Supreme Court Finds No Privacy in Vermont Drug Marketing Law
On June 23, the U.S. Supreme Court issued its decision in Sorrell v. IMS Health, Inc. et al., striking down as unconstitutional a Vermont statute that prohibited the use of drug prescribing information for marketing purposes.
The data targeted by the statute was de-identified with respect to patients per HIPAA standards. The data identified prescribers and their prescribing patterns and is commonly used for "detailing" or targeted prescriber marketing by drug company sales representatives. In enacting the statute, Vermont identified the need to curb costs associated with the prescribing of brand-name drugs (versus available generic alternatives). Vermont also argued that the statute was enacted to protect patient and prescriber privacy.

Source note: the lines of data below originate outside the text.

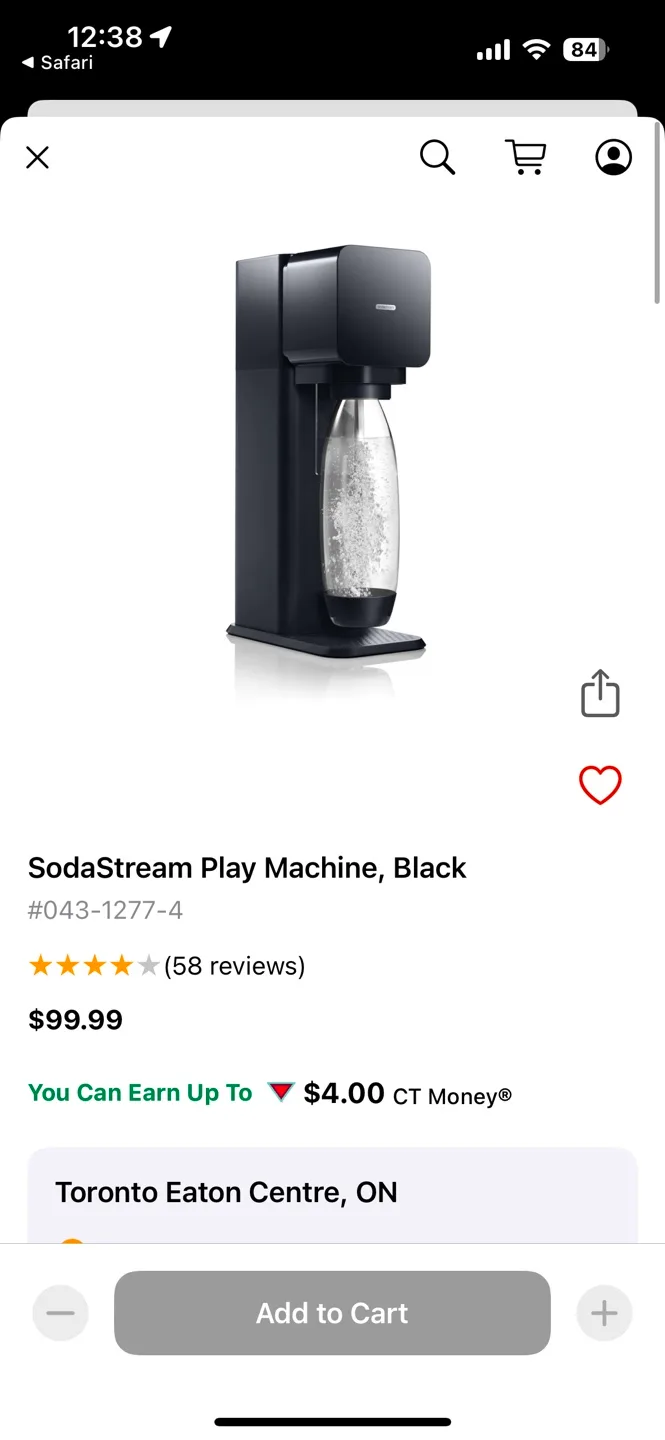Tap the heart to favourite the SodaStream

pyautogui.click(x=600, y=786)

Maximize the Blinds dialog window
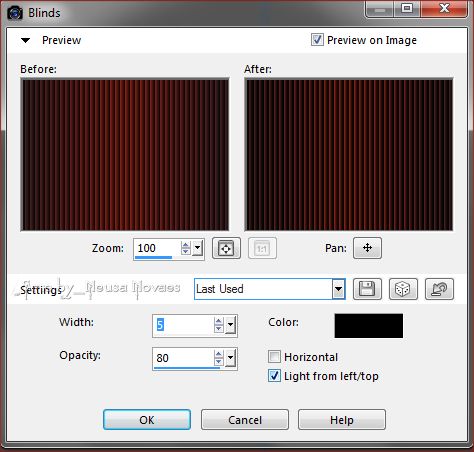point(407,8)
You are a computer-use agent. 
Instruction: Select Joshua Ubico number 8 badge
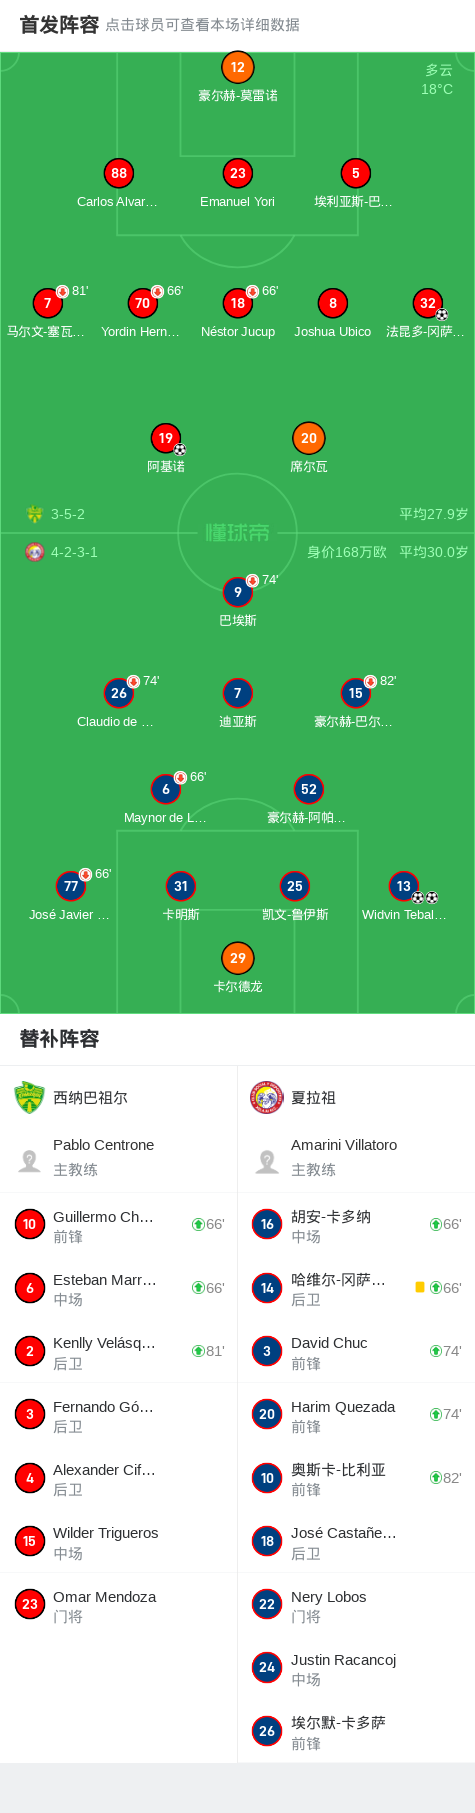point(333,303)
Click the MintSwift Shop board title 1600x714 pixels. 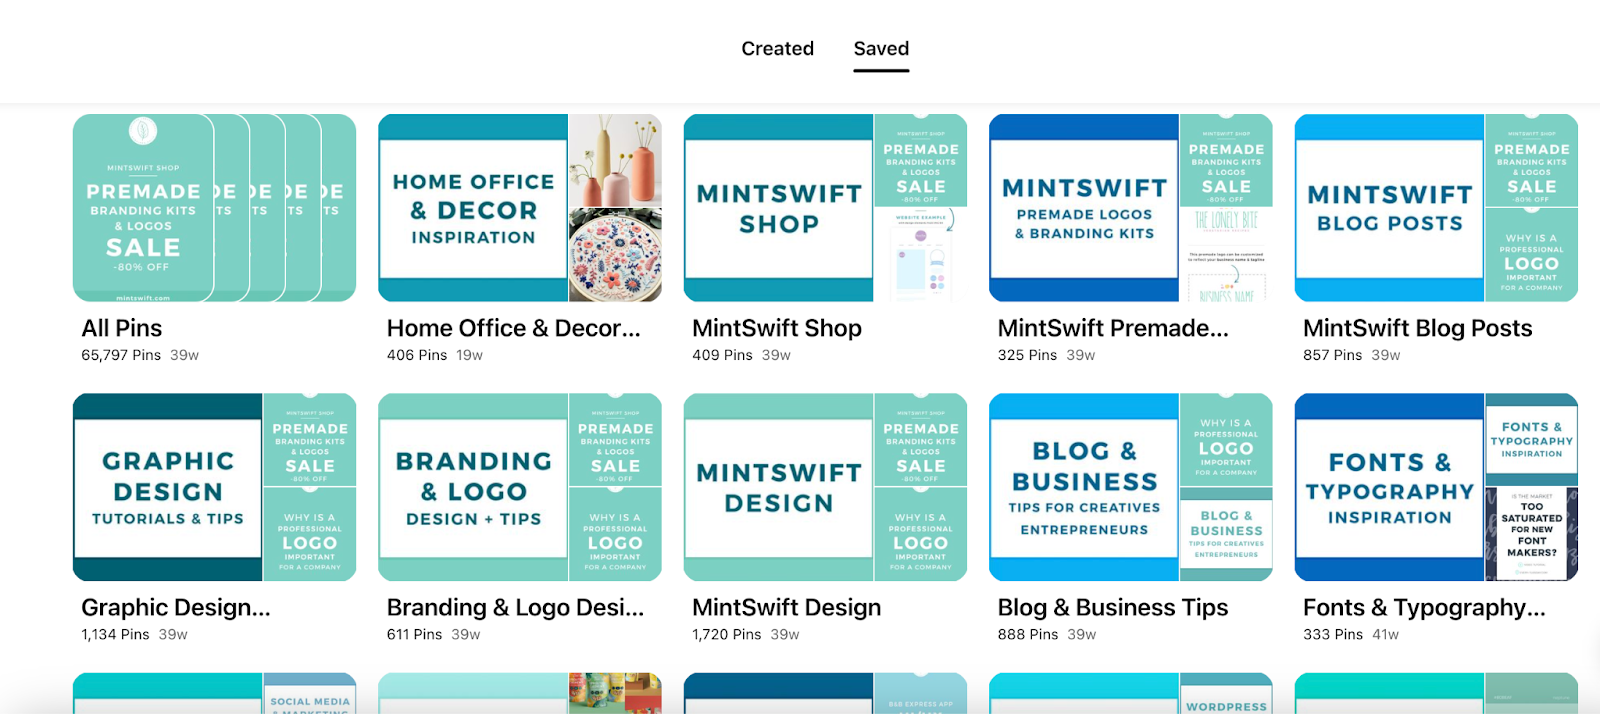777,328
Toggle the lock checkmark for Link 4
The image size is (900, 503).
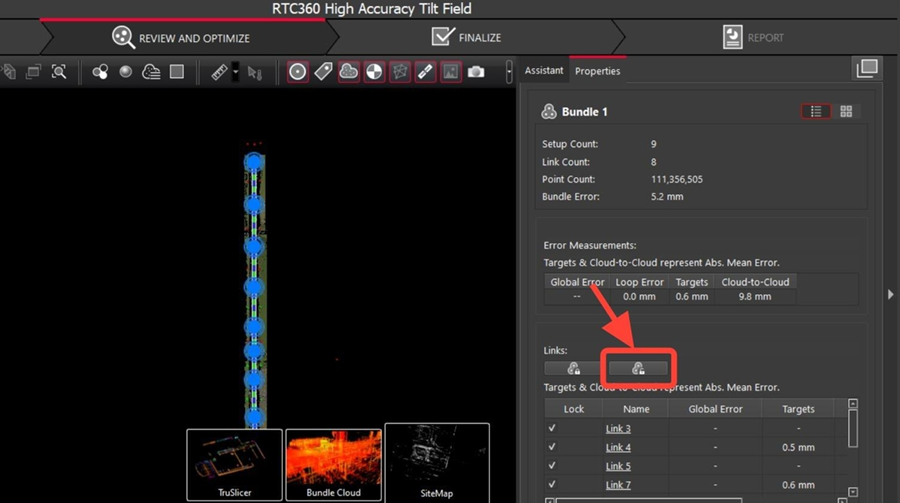click(x=551, y=448)
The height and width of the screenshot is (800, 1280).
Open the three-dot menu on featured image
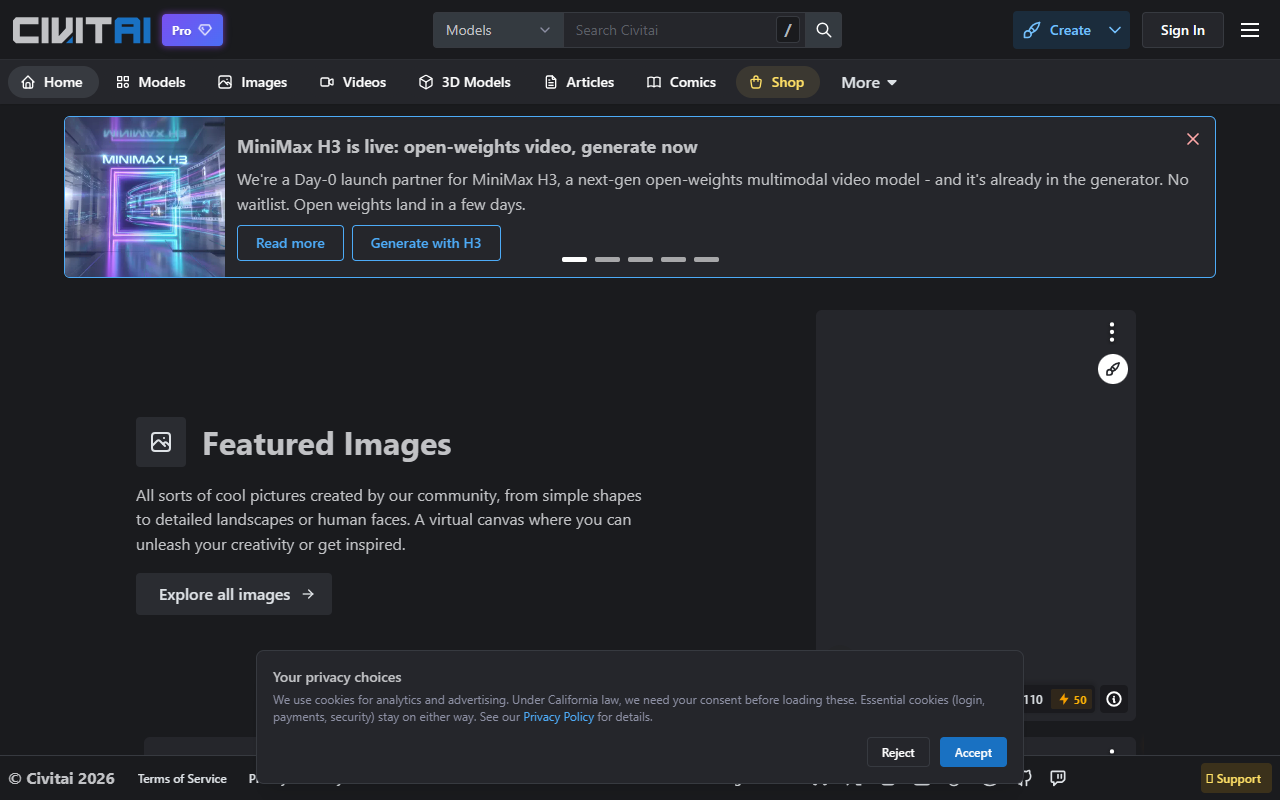[x=1112, y=332]
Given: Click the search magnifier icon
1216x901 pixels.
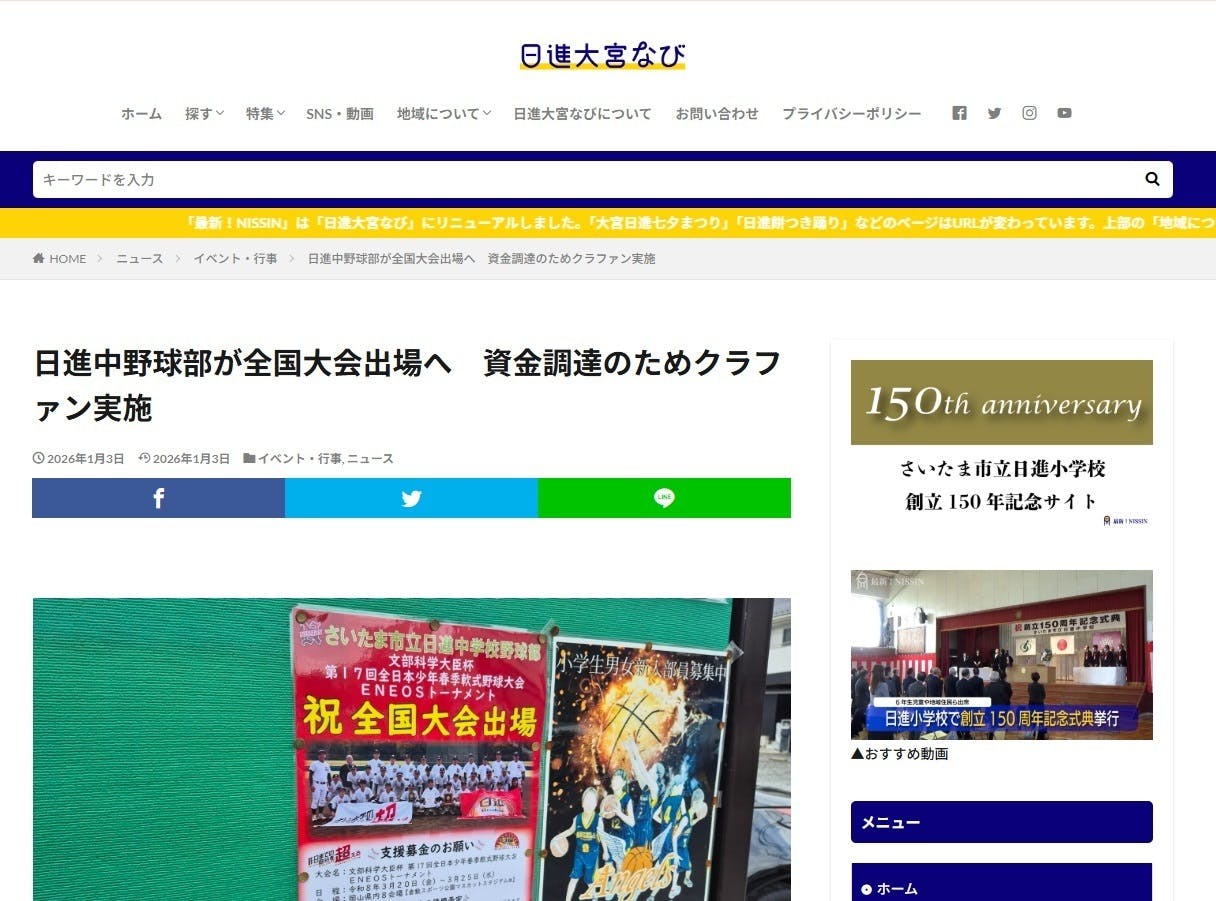Looking at the screenshot, I should tap(1152, 179).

By a vote of 6-3 the Court found that the Vermont statute was not aimed at protecting privacy and violated the free speech rights of drug marketers.
CDT issued an initial memo on the case back in March. Today in iHealthBeat, CDT analyzes the opinion and discusses the potential implications of the decision. Below are some key points raised in the analysis:
• The Court’s seminal concern with the Vermont statute was that it targeted a particular type of commercial speech (marketing) by particular actors (pharmacies and drug manufacturers). Such “viewpoint discrimination,” where the government is targeting only one side of an issue, is the ultimate offense under the First Amendment.
• The Court acknowledged that Vermont’s desire to lower health care costs is a legitimate state policy goal, but declared that the state could not pursue this goal by curtailing speech.
• CDT does not believe the case deals a death blow to privacy regulation. On the contrary, the Court expressly acknowledged the threats to privacy posed by modern information technology and noted that the state could have advanced those privacy interests "by allowing the information’s sale or disclosure in only a few narrow and well justified circumstances."
A number of privacy advocates had urged the Court to find that the data at issue could identify patients, implicating the viability of the HIPAA de-identification standards. But the Court did not take the bait on this issue, never questioning the premise that the data at issue did not raise privacy concerns for patients. As a result, the issues that have been raised by CDT and others about HIPAA de-identification are left to be resolved by Congress and regulators, who are better suited to handle them.